In the entries below, how many lines hold the word "agent"? Answer with the number only.

____

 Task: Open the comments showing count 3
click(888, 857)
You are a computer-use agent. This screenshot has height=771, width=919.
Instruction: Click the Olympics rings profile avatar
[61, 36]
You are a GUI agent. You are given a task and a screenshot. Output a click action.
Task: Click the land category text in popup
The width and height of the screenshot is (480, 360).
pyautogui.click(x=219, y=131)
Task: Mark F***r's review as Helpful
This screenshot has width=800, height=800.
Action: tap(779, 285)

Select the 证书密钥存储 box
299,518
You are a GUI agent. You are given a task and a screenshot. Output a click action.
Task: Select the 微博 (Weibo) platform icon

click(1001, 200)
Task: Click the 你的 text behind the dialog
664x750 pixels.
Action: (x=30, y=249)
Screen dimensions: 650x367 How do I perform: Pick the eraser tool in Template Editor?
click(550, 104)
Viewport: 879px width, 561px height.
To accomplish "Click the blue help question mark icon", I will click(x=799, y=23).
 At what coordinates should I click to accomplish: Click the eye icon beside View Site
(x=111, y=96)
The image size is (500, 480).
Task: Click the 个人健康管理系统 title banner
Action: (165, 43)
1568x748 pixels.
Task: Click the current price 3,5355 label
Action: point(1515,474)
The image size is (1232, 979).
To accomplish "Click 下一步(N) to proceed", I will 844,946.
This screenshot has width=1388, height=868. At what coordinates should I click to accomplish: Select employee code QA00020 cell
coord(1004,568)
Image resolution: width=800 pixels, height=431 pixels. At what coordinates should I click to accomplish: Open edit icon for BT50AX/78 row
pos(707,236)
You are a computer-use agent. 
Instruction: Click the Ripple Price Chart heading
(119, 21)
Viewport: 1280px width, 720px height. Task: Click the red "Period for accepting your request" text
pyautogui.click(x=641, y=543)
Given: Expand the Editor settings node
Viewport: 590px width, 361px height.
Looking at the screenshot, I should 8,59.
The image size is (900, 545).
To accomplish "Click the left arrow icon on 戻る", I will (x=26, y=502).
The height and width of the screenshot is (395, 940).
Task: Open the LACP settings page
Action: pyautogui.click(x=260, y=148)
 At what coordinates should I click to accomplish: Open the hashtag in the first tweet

____

§ TASK OUTPUT
4